### [Complete the following]
1. From the tractor story, list each Ford tractor model it names, along with the year the story gives for when that model came out.
2. Using the tractor story, decide whether each statement agrees with it. Answer yes or no for each, and quote the words that settle it: (a) The new Ariens tractor came with a 48-inch mower deck. (b) The 9N bought in Phoenix had a 4-speed transmission. (c) The old hydraulic fluid drained from the 9N looked clear.
3. Carry the tractor story on from the point where it stops.
— START Supplied passage —
It all started with Gray Counts.

Several decades ago when I was a young designer at GM, I bought a few acres in Hooterville—I mean Ortonville—Michigan. Owning vast acreage (four) means that there will be weeds to cut and snow to blow. So I anted up and bought a new 16-hp Ariens tractor with a 48-inch mower deck with matching 48-inch, 2-stage snow blower. If the snow was right, it’d arc that white stuff 40 feet in the air. About the same time, my friend Gray Counts decides he needs a tractor for weed whacking and snow clearing on his acreage down near Clarkston. Gray bought a real tractor for his spread—he bought a 1948 Ford 8N.

I thought I was pretty smart buying a new tractor. But it slowly started to sink in that I had a fold and staple tinfoil tractor. In ten years mine would be scrap and be worth nada and Gray’s would probably be appreciating. Gray had a real tractor. There is a difference. (Right: Gray and his 8N he’s restoring—nearly 30 years later.)

If the snow was right, it’d arc that white stuff 40 feet in the air.


Years go by and I move to Arizona. Acerage out here changes by the minute. One morning you spot a lizard taking a break under the shade of a cactus. The next morning there is a bulldozer where the cactus and the lizard were. Espresso bars and malls sprout quicker than wildflowers. No snow, but weeds sprout in the spring, and my dirt road is always a mess. So I decided to look for a tractor. A real tractor.

There was this guy down in Phoenix who had old Ford tractors for sale. He catered to unsuspecting city folk like me who were willing to take chances. A buddy of his bought them at auctions in the southeast and hauled them to Phoenix where they were “detailed.” That meant they were power washed. I sat on a few, started them up, drove them around a bit. Figuring that there was no way to know their real condition, I bought the best looking one of the bunch, a ’41 Ford 9N. Kinda like buying a horse by looking at his teeth, I suppose. It had a 3-speed transmission, but it also had a 2-speed rear end which was cool if you wanted to get somewhere fast. With this tractor I would be the one going nowhere fast.


My 1941 Ford 9N. Pretty sad. We named it Harold.


By the way, Ford named tractor models thus: The 9N came out in 1939, the 2N came out in 1942, and the 8N came out in 1948. The NAA Jubilee (named after Ford’s 50-year anniversary) came out in 1953 replacing the 8N and were made for two years.

After a while several issues about my 9N began to emerge. For one thing, the Phoenix heat exposed weaknesses in the hydraulic system. At first the hydraulics would lift my scraper or dirt tote OK until the fluid got warm. Phoenix is all about warm. Between the heat and what use I gave it the hydraulics just got weaker. “Maybe it’s the hydraulic fluid,” I thought.  So I drained the old stuff out. It was the color of coffee with too much cream. Water in the hydraulics is bad, but the new stuff without the water didn’t seem to make any difference.

When I went to refill the hydraulic system, I removed the filler plug next to the shifter on a cast cover. This casting is in two parts. The bottom half covers the top of the transmission and cradles the steering shafts to coming out of each side. The top half covers the steering gears. This is important. We’ll come back to this.

I took off the plug to fill the hydraulic system. I looked down into the abyss and see… burlap.

Burlap? A little digging with a pair of extra long needle nosed pliers rewarded me with a piece of burlap about 18-inches square. I had a bad feeling about this. That burlap wasn’t put in at the factory and didn’t get there on its own. There had to be a reason it was there. I had a suspicion that I would regret finding out why.
— END Supplied passage —
— START Provided data —
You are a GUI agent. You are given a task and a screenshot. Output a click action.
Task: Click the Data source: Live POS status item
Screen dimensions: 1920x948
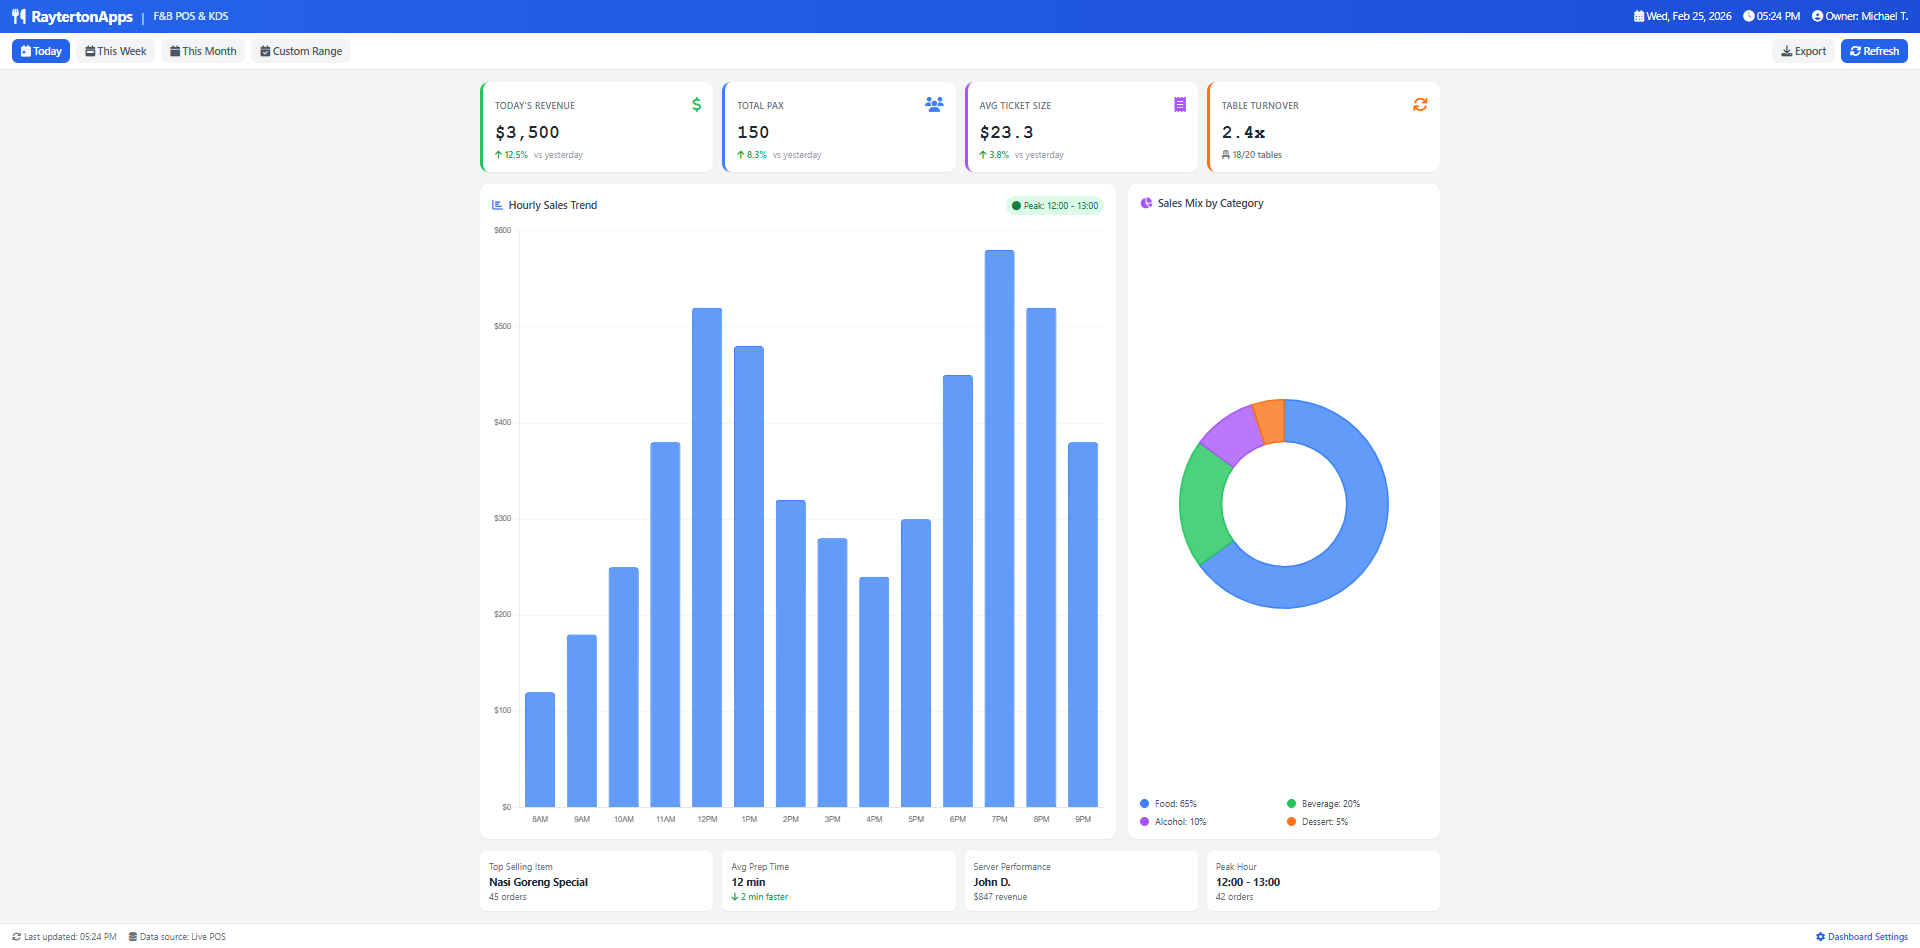click(x=177, y=937)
— END Provided data —
### [Exercise responses]
1.
- 9N: 1939
- 2N: 1942
- 8N: 1948
- NAA Jubilee: 1953

2.
(a) Yes: "a new 16-hp Ariens tractor with a 48-inch mower deck"
(b) No: "It had a 3-speed transmission"
(c) No: "It was the color of coffee with too much cream."

3.
I forgot to mention that the steering was pretty sloppy and getting worse.

After I removed the grain sack or whatever it was, I filled it with new hydraulic fluid and started the tractor. It was then that I discovered that there were cracks in the cover. Fluid was now seeping out and making a real mess. I had to do something.


The casting is in two parts. It covers the top of the transmission, allows for the steering shafts to come out of each side, and also covers the top part of the steering box.


So I took the cast cover off. Now this is the same cover that also covers the steering gears, remember? Steering shafts come out of each side of the cover supported by bearings. There would be a bearing half in the lower case casting, and another in the upper casting cover along with a rope seal. So I removed a bearing half from the top half, and another from the bottom. Then I removed another one from the bottom. From each side.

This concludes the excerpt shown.